"""

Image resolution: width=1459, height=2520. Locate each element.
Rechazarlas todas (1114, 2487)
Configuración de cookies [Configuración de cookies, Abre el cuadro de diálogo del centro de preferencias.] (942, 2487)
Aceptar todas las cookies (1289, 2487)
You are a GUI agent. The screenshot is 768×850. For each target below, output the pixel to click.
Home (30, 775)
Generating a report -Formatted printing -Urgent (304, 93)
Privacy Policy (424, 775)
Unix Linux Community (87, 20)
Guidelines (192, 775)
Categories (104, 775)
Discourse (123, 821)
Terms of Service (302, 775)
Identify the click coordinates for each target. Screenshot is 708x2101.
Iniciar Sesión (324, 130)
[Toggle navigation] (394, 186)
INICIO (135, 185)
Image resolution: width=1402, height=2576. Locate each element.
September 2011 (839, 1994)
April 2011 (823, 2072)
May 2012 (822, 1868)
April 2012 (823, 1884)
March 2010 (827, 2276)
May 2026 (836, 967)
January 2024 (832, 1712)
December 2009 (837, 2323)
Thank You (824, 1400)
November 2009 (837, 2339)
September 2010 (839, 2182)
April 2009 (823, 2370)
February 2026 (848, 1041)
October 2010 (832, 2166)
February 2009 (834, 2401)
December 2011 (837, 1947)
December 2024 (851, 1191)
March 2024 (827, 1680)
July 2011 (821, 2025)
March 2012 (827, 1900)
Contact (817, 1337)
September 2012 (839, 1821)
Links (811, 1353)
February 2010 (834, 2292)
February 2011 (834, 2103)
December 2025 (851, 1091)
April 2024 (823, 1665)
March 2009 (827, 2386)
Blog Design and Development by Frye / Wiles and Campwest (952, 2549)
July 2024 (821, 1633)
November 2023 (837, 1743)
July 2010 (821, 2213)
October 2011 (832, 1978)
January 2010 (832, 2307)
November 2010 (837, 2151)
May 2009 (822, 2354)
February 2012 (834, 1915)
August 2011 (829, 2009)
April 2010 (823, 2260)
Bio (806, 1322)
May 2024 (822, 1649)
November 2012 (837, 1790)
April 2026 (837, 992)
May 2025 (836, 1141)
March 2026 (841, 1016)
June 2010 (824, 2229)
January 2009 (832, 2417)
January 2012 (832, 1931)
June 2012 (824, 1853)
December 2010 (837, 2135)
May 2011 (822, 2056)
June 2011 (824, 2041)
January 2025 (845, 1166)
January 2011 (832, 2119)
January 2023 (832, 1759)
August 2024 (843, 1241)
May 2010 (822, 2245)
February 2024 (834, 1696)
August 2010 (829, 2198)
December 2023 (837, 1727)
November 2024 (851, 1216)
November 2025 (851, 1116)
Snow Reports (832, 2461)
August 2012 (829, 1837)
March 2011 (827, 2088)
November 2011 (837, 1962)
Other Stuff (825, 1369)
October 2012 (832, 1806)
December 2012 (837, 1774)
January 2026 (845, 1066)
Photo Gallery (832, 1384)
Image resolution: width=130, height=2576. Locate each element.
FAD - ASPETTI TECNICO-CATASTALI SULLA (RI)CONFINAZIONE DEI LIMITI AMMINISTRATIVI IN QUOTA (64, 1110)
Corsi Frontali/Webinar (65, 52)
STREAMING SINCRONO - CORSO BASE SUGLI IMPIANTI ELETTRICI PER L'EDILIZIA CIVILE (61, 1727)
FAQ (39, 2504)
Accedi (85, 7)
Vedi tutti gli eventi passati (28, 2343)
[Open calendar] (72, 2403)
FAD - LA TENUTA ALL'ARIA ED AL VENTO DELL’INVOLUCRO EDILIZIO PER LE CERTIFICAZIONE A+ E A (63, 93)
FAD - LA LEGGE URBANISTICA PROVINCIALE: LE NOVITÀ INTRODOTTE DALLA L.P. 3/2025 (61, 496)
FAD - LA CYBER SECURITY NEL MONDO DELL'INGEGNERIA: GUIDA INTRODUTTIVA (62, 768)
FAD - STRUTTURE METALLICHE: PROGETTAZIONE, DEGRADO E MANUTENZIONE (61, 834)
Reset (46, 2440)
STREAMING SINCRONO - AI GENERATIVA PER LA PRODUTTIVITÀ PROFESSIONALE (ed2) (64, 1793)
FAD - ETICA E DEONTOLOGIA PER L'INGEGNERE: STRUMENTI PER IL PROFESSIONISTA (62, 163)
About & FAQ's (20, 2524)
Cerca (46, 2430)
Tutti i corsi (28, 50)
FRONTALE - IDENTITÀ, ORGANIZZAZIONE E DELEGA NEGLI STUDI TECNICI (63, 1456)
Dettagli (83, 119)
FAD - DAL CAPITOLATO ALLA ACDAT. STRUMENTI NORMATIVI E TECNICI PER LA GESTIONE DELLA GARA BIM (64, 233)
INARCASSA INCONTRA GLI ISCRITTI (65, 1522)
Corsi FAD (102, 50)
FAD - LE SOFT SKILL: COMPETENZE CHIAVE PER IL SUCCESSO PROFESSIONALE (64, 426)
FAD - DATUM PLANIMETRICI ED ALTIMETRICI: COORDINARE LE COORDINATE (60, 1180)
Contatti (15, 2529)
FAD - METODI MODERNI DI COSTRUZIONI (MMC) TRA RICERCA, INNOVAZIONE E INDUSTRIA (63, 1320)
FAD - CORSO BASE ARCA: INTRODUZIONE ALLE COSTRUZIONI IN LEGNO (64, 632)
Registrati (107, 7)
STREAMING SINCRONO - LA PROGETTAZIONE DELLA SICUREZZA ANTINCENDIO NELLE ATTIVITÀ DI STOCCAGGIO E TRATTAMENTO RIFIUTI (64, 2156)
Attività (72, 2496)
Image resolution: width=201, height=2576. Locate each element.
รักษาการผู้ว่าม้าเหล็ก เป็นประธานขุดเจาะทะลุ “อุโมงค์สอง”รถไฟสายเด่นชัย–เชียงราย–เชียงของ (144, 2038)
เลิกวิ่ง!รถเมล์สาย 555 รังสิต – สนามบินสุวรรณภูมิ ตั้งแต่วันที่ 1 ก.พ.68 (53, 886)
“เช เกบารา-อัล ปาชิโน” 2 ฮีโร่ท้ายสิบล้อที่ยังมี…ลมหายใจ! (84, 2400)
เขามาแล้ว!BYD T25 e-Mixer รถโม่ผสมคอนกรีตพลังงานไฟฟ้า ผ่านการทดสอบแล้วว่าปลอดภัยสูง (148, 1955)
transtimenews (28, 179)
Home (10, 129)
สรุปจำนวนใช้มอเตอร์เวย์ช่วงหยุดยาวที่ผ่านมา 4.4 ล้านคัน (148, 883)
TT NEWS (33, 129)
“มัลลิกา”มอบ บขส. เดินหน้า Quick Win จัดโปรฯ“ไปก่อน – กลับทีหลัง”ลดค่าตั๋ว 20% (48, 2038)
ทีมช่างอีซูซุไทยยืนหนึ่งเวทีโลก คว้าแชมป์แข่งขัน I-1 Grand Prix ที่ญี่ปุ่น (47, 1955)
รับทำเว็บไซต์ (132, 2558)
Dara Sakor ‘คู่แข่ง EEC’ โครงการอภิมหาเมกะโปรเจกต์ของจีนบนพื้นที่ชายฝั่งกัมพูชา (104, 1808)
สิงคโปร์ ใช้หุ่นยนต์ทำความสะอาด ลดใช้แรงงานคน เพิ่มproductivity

"""

Challenge:
Copy all of the records above line for line, keeping every word and character unchanged.

Final result:
Image resolution: width=1459, height=2520. Locate each element.
Rechazarlas todas (1114, 2487)
Configuración de cookies [Configuración de cookies, Abre el cuadro de diálogo del centro de preferencias.] (942, 2487)
Aceptar todas las cookies (1289, 2487)
You are a GUI agent. The screenshot is 768×850. For each target below, output the pixel to click.
Home (30, 775)
Generating a report -Formatted printing -Urgent (304, 93)
Privacy Policy (424, 775)
Unix Linux Community (87, 20)
Guidelines (192, 775)
Categories (104, 775)
Discourse (123, 821)
Terms of Service (302, 775)
Identify the click coordinates for each target. Screenshot is 708x2101.
Iniciar Sesión (324, 130)
[Toggle navigation] (394, 186)
INICIO (135, 185)
Image resolution: width=1402, height=2576. Locate each element.
September 2011 (839, 1994)
April 2011 (823, 2072)
May 2012 (822, 1868)
April 2012 (823, 1884)
March 2010 (827, 2276)
May 2026 (836, 967)
January 2024 (832, 1712)
December 2009 (837, 2323)
Thank You (824, 1400)
November 2009 (837, 2339)
September 2010 (839, 2182)
April 2009 (823, 2370)
February 2026 (848, 1041)
October 2010 (832, 2166)
February 2009 (834, 2401)
December 2011 (837, 1947)
December 2024 (851, 1191)
March 2024 (827, 1680)
July 2011 (821, 2025)
March 2012 (827, 1900)
Contact (817, 1337)
September 2012 (839, 1821)
Links (811, 1353)
February 2010 (834, 2292)
February 2011 (834, 2103)
December 2025 (851, 1091)
April 2024 (823, 1665)
March 2009 (827, 2386)
Blog Design and Development by Frye / Wiles and Campwest (952, 2549)
July 2024 (821, 1633)
November 2023 (837, 1743)
July 2010 (821, 2213)
October 2011 (832, 1978)
January 2010 (832, 2307)
November 2010 (837, 2151)
May 2009 (822, 2354)
February 2012 (834, 1915)
August 2011 (829, 2009)
April 2010 (823, 2260)
Bio (806, 1322)
May 2024 (822, 1649)
November 2012 (837, 1790)
April 2026 (837, 992)
May 2025 (836, 1141)
March 2026 (841, 1016)
June 2010 (824, 2229)
January 2009 (832, 2417)
January 2012 (832, 1931)
June 2012 (824, 1853)
December 2010 (837, 2135)
May 2011 (822, 2056)
June 2011 (824, 2041)
January 2025 (845, 1166)
January 2011 (832, 2119)
January 2023 (832, 1759)
August 2024 (843, 1241)
May 2010 (822, 2245)
February 2024 (834, 1696)
August 2010 (829, 2198)
December 2023 (837, 1727)
November 2024 (851, 1216)
November 2025 (851, 1116)
Snow Reports (832, 2461)
August 2012 (829, 1837)
March 2011 (827, 2088)
November 2011 (837, 1962)
Other Stuff (825, 1369)
October 2012 (832, 1806)
December 2012 (837, 1774)
January 2026 (845, 1066)
Photo Gallery (832, 1384)
Image resolution: width=130, height=2576. Locate each element.
FAD - ASPETTI TECNICO-CATASTALI SULLA (RI)CONFINAZIONE DEI LIMITI AMMINISTRATIVI IN QUOTA (64, 1110)
Corsi Frontali/Webinar (65, 52)
STREAMING SINCRONO - CORSO BASE SUGLI IMPIANTI ELETTRICI PER L'EDILIZIA CIVILE (61, 1727)
FAQ (39, 2504)
Accedi (85, 7)
Vedi tutti gli eventi passati (28, 2343)
[Open calendar] (72, 2403)
FAD - LA TENUTA ALL'ARIA ED AL VENTO DELL’INVOLUCRO EDILIZIO PER LE CERTIFICAZIONE A+ E A (63, 93)
FAD - LA LEGGE URBANISTICA PROVINCIALE: LE NOVITÀ INTRODOTTE DALLA L.P. 3/2025 (61, 496)
FAD - LA CYBER SECURITY NEL MONDO DELL'INGEGNERIA: GUIDA INTRODUTTIVA (62, 768)
FAD - STRUTTURE METALLICHE: PROGETTAZIONE, DEGRADO E MANUTENZIONE (61, 834)
Reset (46, 2440)
STREAMING SINCRONO - AI GENERATIVA PER LA PRODUTTIVITÀ PROFESSIONALE (ed2) (64, 1793)
FAD - ETICA E DEONTOLOGIA PER L'INGEGNERE: STRUMENTI PER IL PROFESSIONISTA (62, 163)
About & FAQ's (20, 2524)
Cerca (46, 2430)
Tutti i corsi (28, 50)
FRONTALE - IDENTITÀ, ORGANIZZAZIONE E DELEGA NEGLI STUDI TECNICI (63, 1456)
Dettagli (83, 119)
FAD - DAL CAPITOLATO ALLA ACDAT. STRUMENTI NORMATIVI E TECNICI PER LA GESTIONE DELLA GARA BIM (64, 233)
INARCASSA INCONTRA GLI ISCRITTI (65, 1522)
Corsi FAD (102, 50)
FAD - LE SOFT SKILL: COMPETENZE CHIAVE PER IL SUCCESSO PROFESSIONALE (64, 426)
FAD - DATUM PLANIMETRICI ED ALTIMETRICI: COORDINARE LE COORDINATE (60, 1180)
Contatti (15, 2529)
FAD - METODI MODERNI DI COSTRUZIONI (MMC) TRA RICERCA, INNOVAZIONE E INDUSTRIA (63, 1320)
FAD - CORSO BASE ARCA: INTRODUZIONE ALLE COSTRUZIONI IN LEGNO (64, 632)
Registrati (107, 7)
STREAMING SINCRONO - LA PROGETTAZIONE DELLA SICUREZZA ANTINCENDIO NELLE ATTIVITÀ DI STOCCAGGIO E TRATTAMENTO RIFIUTI (64, 2156)
Attività (72, 2496)
Image resolution: width=201, height=2576. Locate each element.
รักษาการผู้ว่าม้าเหล็ก เป็นประธานขุดเจาะทะลุ “อุโมงค์สอง”รถไฟสายเด่นชัย–เชียงราย–เชียงของ (144, 2038)
เลิกวิ่ง!รถเมล์สาย 555 รังสิต – สนามบินสุวรรณภูมิ ตั้งแต่วันที่ 1 ก.พ.68 (53, 886)
“เช เกบารา-อัล ปาชิโน” 2 ฮีโร่ท้ายสิบล้อที่ยังมี…ลมหายใจ! (84, 2400)
เขามาแล้ว!BYD T25 e-Mixer รถโม่ผสมคอนกรีตพลังงานไฟฟ้า ผ่านการทดสอบแล้วว่าปลอดภัยสูง (148, 1955)
transtimenews (28, 179)
Home (10, 129)
สรุปจำนวนใช้มอเตอร์เวย์ช่วงหยุดยาวที่ผ่านมา 4.4 ล้านคัน (148, 883)
TT NEWS (33, 129)
“มัลลิกา”มอบ บขส. เดินหน้า Quick Win จัดโปรฯ“ไปก่อน – กลับทีหลัง”ลดค่าตั๋ว 20% (48, 2038)
ทีมช่างอีซูซุไทยยืนหนึ่งเวทีโลก คว้าแชมป์แข่งขัน I-1 Grand Prix ที่ญี่ปุ่น (47, 1955)
รับทำเว็บไซต์ (132, 2558)
Dara Sakor ‘คู่แข่ง EEC’ โครงการอภิมหาเมกะโปรเจกต์ของจีนบนพื้นที่ชายฝั่งกัมพูชา (104, 1808)
สิงคโปร์ ใช้หุ่นยนต์ทำความสะอาด ลดใช้แรงงานคน เพิ่มproductivity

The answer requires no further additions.